Here’s an example from my own childhood.   My mother would have me do chores, and would inspect my handiwork afterwards to do if I had done them according to her standards.   For years I would be afraid of her anger at my having not done the work according to those standards, but at some point I realized that the anger wasn’t coming from her.   It was actually my own anger based on the fact that she was not pointing out those times when I did achieve them.   When I did own up to that anger, at one point I told her point blank, “if I did the job 99% correctly, all I would hear from you would be about the 1% I did wrong!”   She countered by responding, “well, it was hardly 99%, it was more like–75%.”   I was stubborn and I said, “you’re missing the point–it’s not the percentage that’s wrong, it’s the praise that’s missing!”

My mother took my criticism to heart, and afterwards better about criticizing me in a more encouraging way.   I returned the favor by responding to her “tough love” with some tough, hard work in return to show her the truth of the saying she always appreciated, which is when you are have love for a person or an organization, hard work is love made visible!

7.   Conclusion

I use the 3-2-1 process if there is a dream image that is disturbing, or if there is someone I first meet who I am either instantly attracted to or angered by for some inexplicable reason.   9 times out of 10, the result is that I am angry at them for evincing a behavior I am guilty of myself, but have refused to recognize.   Or I am attracted to them because I think they have a quality in them which I haven’t realized until then that I have in myself, or that I have in the past told myself that I don’t have, but now I recognize that I do.
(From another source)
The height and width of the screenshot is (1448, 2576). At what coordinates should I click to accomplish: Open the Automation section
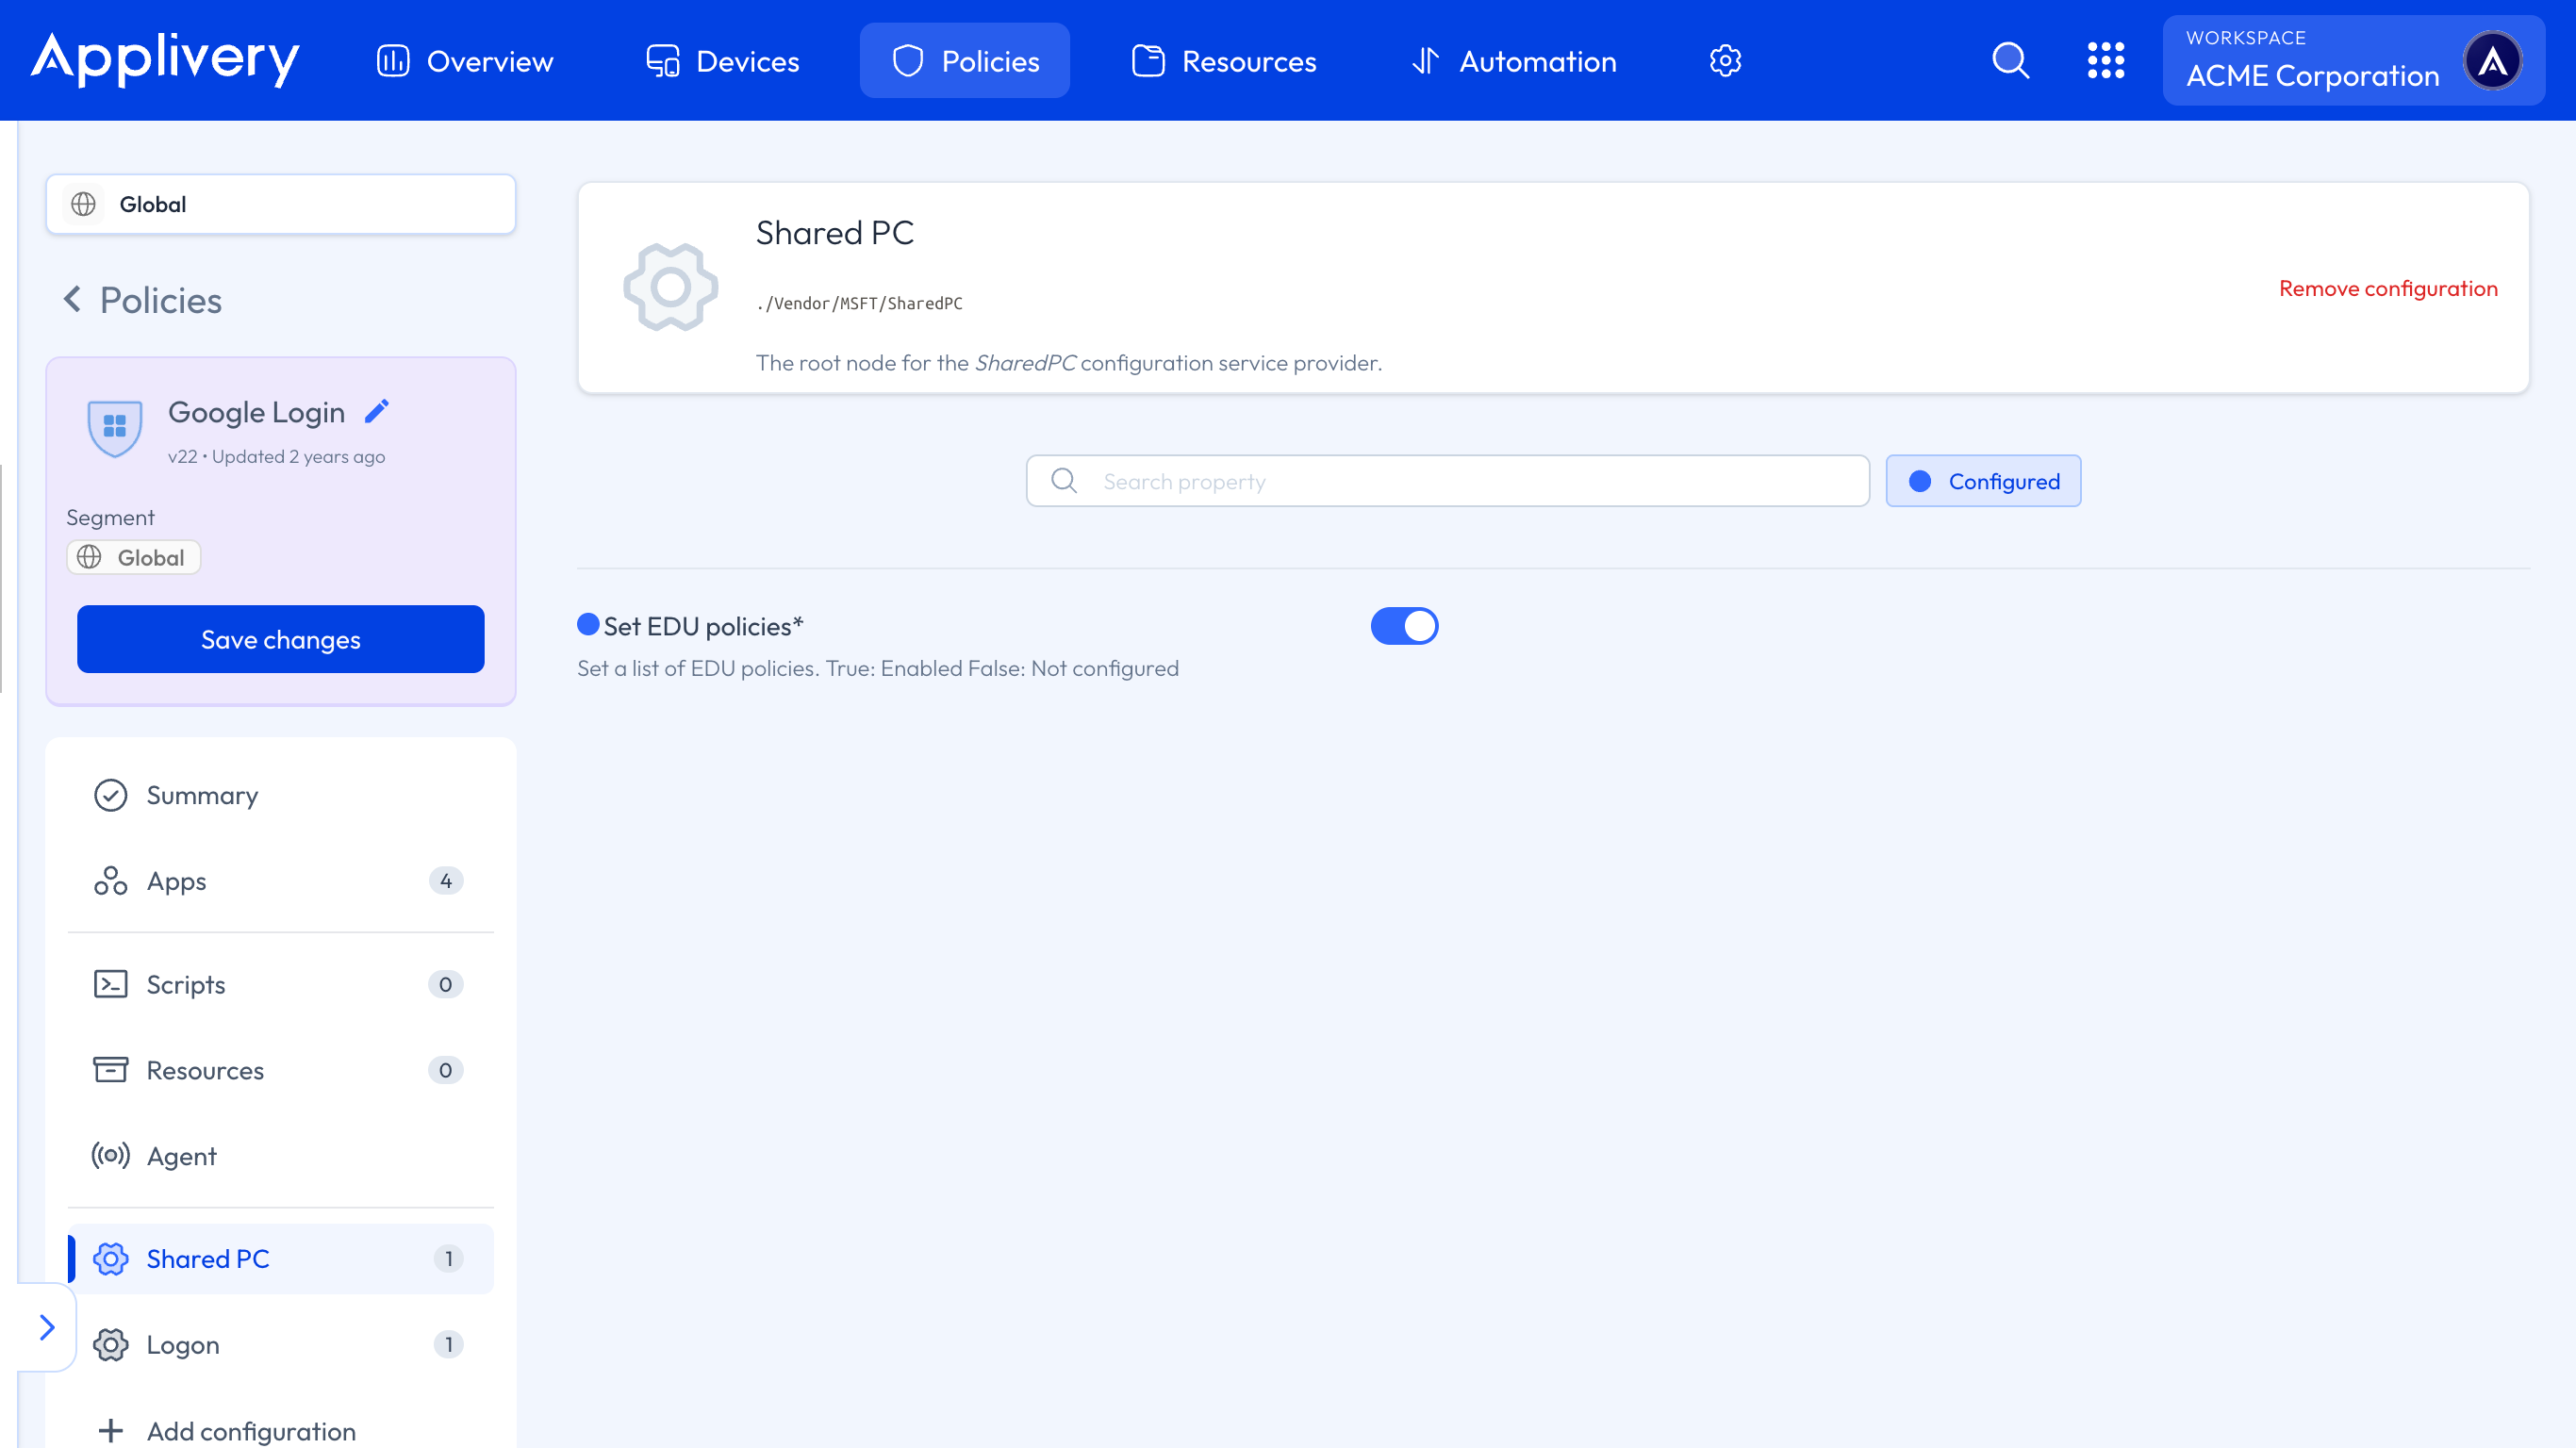click(1513, 60)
It makes you a more compassionate and intuitive person, and what’s more important if you are working on a team, it helps you shore up your own weaknesses or blind spots in your personality so that you don’t end up reacting to others in an inauthentic way.   It’s okay to have negative emotions like anger, because conflict with others can achieve creative solutions as you try to get to the root of the conflict and try to resolve it.   But projecting your own internal conflict onto another person and trying to resolve it that way is a losing proposition.

I think this is why the shadow work is included as the first core module, because it is one of the ones that people tend to neglect–at their own peril!